Hurricane Allison (1)
Tropical Storm Barry (TS)
Tropical Storm Chantal (TS)
Tropical Storm Dean (TS)
Hurricane Erin (2)
Hurricane Felix (4)
Tropical Storm Gabrielle (TS)
Hurricane Humberto (2)
Hurricane Iris (2)
Tropical Storm Jerry (TS)
Tropical Storm Karen (TS)
Hurricane Luis (4)
Hurricane Marilyn (3)

Hurricane Noel (1)
Hurricane Opal (4)
Tropical Storm Pablo (TS)
Hurricane Roxanne (3)
Tropical Storm Sebastien (TS)
Hurricane Tanya (1)

a. Synoptic History

Tropical Storm Sebastien originated from a tropical wave that moved westward across the Atlantic Ocean from the 13th through the 19th of October. Associated thunderstorms remained unorganized and mostly to the south of 15N during that period. On the 20th, deep convection became more concentrated about 350 nautical miles to the east of Barbados. Dvorak technique T-numbers were first assigned on that date by meteorologists at the National Hurricane Center's Tropical Analysis and Forecast Branch (TAFB, formerly TSAF as in figures) and the NESDIS Synoptic Analysis Branch (SAB), and within 24 hours increased to 2.5. Based on their analyses, it is estimated that the system became a tropical depression at 1200 UTC on the 20th and a tropical storm at 0000 UTC on the 21st.

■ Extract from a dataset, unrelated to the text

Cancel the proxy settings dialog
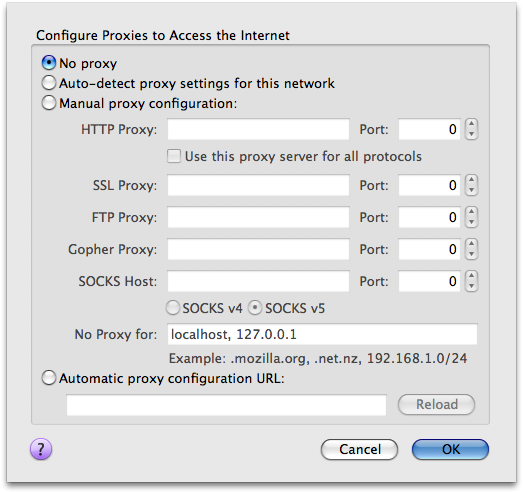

From the 20th to the 22nd, Sebastien was embedded within the outer part of the circulation associated with a large, deep low- pressure system centered just northeast of Puerto Rico. The associated steering currents moved Sebastien toward the northwest to north at about 17 mph during that period. Southwesterly vertical wind shear precluded significant development and, based on a ship observation, Sebastien reached its peak intensity of 63 mph, at 1800 UTC on the 22nd. At that time, its exposed low-level cloud center was located about 350 nautical miles to the northeast of the northern Leeward Islands.

Sebastien began moving with the low-level flow toward the southwest on the 23rd. This pushed Sebastien directly into the upper-level southwesterly winds, displacing the coldest cloud tops about 100 nautical miles to the east and northeast of the center. Sebastien weakened to a tropical depression during the evening of the 23rd while it moved under the upper-level cyclonic circulation. Its dissipating circulation of low clouds was near the U.S. Virgin Islands about 24 hours later, while some remnant deep convection persisted well to the east.

b. Meteorological Statistics

Sebastien did not cause tropical storm conditions over land.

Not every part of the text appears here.